Data to process –
=== Begin Enclosure ===
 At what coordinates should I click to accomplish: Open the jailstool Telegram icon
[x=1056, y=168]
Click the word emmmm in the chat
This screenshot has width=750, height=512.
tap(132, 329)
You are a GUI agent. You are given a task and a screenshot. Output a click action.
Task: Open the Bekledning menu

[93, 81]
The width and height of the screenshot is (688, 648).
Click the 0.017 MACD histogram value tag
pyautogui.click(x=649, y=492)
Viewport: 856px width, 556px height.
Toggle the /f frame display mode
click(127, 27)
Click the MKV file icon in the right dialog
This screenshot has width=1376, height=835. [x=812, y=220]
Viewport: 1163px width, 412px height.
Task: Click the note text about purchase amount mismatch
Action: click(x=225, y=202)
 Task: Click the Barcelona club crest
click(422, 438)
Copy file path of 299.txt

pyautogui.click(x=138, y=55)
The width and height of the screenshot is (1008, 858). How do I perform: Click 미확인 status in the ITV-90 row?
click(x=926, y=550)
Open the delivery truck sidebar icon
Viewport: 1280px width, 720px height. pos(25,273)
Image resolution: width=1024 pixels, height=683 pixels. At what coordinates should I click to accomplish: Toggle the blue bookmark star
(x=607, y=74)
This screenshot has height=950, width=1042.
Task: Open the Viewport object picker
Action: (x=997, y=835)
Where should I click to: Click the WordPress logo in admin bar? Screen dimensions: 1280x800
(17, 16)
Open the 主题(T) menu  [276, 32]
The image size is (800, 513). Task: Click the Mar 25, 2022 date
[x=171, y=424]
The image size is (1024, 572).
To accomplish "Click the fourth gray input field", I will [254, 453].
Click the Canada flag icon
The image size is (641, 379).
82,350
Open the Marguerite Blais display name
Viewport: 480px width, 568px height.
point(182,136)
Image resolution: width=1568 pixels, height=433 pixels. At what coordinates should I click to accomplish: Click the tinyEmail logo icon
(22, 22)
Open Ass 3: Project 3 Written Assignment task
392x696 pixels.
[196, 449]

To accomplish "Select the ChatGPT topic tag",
=== End Enclosure ===
Instructions to follow –
All of the material above needs to be retyped word for word.

Answer –
 At what coordinates should I click to accomplish: Open the jailstool Telegram icon
[x=1056, y=168]
Click the word emmmm in the chat
This screenshot has width=750, height=512.
tap(132, 329)
You are a GUI agent. You are given a task and a screenshot. Output a click action.
Task: Open the Bekledning menu

[93, 81]
The width and height of the screenshot is (688, 648).
Click the 0.017 MACD histogram value tag
pyautogui.click(x=649, y=492)
Viewport: 856px width, 556px height.
Toggle the /f frame display mode
click(127, 27)
Click the MKV file icon in the right dialog
This screenshot has width=1376, height=835. [x=812, y=220]
Viewport: 1163px width, 412px height.
Task: Click the note text about purchase amount mismatch
Action: click(x=225, y=202)
 Task: Click the Barcelona club crest
click(422, 438)
Copy file path of 299.txt

pyautogui.click(x=138, y=55)
The width and height of the screenshot is (1008, 858). How do I perform: Click 미확인 status in the ITV-90 row?
click(x=926, y=550)
Open the delivery truck sidebar icon
Viewport: 1280px width, 720px height. pos(25,273)
Image resolution: width=1024 pixels, height=683 pixels. At what coordinates should I click to accomplish: Toggle the blue bookmark star
(x=607, y=74)
This screenshot has height=950, width=1042.
Task: Open the Viewport object picker
Action: (x=997, y=835)
Where should I click to: Click the WordPress logo in admin bar? Screen dimensions: 1280x800
(17, 16)
Open the 主题(T) menu  [276, 32]
The image size is (800, 513). Task: Click the Mar 25, 2022 date
[x=171, y=424]
The image size is (1024, 572).
To accomplish "Click the fourth gray input field", I will [254, 453].
Click the Canada flag icon
The image size is (641, 379).
82,350
Open the Marguerite Blais display name
Viewport: 480px width, 568px height.
point(182,136)
Image resolution: width=1568 pixels, height=433 pixels. At what coordinates should I click to accomplish: Click the tinyEmail logo icon
(22, 22)
Open Ass 3: Project 3 Written Assignment task
392x696 pixels.
[196, 449]

To accomplish "Select the ChatGPT topic tag",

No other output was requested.